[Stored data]
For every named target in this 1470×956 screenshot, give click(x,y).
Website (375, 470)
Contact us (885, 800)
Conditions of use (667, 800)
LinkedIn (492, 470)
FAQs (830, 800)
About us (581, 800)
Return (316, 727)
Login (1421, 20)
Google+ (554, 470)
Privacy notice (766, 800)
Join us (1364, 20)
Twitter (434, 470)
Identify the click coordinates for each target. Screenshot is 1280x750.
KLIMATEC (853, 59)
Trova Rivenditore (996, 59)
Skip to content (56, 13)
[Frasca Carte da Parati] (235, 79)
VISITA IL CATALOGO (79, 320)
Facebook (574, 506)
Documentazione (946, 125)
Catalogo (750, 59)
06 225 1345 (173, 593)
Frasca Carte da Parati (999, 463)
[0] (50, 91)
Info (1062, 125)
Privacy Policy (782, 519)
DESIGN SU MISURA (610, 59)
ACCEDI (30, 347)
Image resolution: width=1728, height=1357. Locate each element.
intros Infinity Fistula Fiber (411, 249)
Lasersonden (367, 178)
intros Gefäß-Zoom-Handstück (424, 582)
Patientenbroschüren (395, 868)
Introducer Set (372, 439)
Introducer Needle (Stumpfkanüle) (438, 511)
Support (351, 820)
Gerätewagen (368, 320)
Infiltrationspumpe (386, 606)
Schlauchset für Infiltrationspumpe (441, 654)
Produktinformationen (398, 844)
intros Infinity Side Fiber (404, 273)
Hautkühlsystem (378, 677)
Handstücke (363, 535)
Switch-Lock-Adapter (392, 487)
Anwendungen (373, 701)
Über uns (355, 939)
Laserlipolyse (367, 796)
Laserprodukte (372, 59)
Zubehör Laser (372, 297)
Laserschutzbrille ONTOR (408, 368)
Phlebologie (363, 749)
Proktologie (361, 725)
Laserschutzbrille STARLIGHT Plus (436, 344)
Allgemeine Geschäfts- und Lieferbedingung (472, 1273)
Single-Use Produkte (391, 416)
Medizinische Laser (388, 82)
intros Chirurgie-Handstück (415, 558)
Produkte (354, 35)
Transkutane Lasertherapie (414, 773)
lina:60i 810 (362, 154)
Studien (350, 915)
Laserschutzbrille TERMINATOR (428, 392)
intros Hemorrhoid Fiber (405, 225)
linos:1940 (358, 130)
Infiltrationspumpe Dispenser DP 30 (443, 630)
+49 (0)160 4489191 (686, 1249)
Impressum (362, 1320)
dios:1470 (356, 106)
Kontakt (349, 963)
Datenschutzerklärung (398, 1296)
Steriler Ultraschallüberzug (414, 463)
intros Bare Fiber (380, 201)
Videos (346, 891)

### TASK OBJECTIVE
Transcribe all records exactly as written.

### ANSWER TO THIS EXERCISE
For every named target in this 1470×956 screenshot, give click(x,y).
Website (375, 470)
Contact us (885, 800)
Conditions of use (667, 800)
LinkedIn (492, 470)
FAQs (830, 800)
About us (581, 800)
Return (316, 727)
Login (1421, 20)
Google+ (554, 470)
Privacy notice (766, 800)
Join us (1364, 20)
Twitter (434, 470)
Identify the click coordinates for each target. Screenshot is 1280x750.
KLIMATEC (853, 59)
Trova Rivenditore (996, 59)
Skip to content (56, 13)
[Frasca Carte da Parati] (235, 79)
VISITA IL CATALOGO (79, 320)
Facebook (574, 506)
Documentazione (946, 125)
Catalogo (750, 59)
06 225 1345 (173, 593)
Frasca Carte da Parati (999, 463)
[0] (50, 91)
Info (1062, 125)
Privacy Policy (782, 519)
DESIGN SU MISURA (610, 59)
ACCEDI (30, 347)
Image resolution: width=1728, height=1357. Locate each element.
intros Infinity Fistula Fiber (411, 249)
Lasersonden (367, 178)
intros Gefäß-Zoom-Handstück (424, 582)
Patientenbroschüren (395, 868)
Introducer Set (372, 439)
Introducer Needle (Stumpfkanüle) (438, 511)
Support (351, 820)
Gerätewagen (368, 320)
Infiltrationspumpe (386, 606)
Schlauchset für Infiltrationspumpe (441, 654)
Produktinformationen (398, 844)
intros Infinity Side Fiber (404, 273)
Hautkühlsystem (378, 677)
Handstücke (363, 535)
Switch-Lock-Adapter (392, 487)
Anwendungen (373, 701)
Über uns (355, 939)
Laserlipolyse (367, 796)
Laserprodukte (372, 59)
Zubehör Laser (372, 297)
Laserschutzbrille ONTOR (408, 368)
Phlebologie (363, 749)
Proktologie (361, 725)
Laserschutzbrille STARLIGHT Plus (436, 344)
Allgemeine Geschäfts- und Lieferbedingung (472, 1273)
Single-Use Produkte (391, 416)
Medizinische Laser (388, 82)
intros Chirurgie-Handstück (415, 558)
Produkte (354, 35)
Transkutane Lasertherapie (414, 773)
lina:60i 810 (362, 154)
Studien (350, 915)
Laserschutzbrille TERMINATOR (428, 392)
intros Hemorrhoid Fiber (405, 225)
linos:1940 (358, 130)
Infiltrationspumpe Dispenser DP 30 (443, 630)
+49 (0)160 4489191 (686, 1249)
Impressum (362, 1320)
dios:1470 (356, 106)
Kontakt (349, 963)
Datenschutzerklärung (398, 1296)
Steriler Ultraschallüberzug (414, 463)
intros Bare Fiber (380, 201)
Videos (346, 891)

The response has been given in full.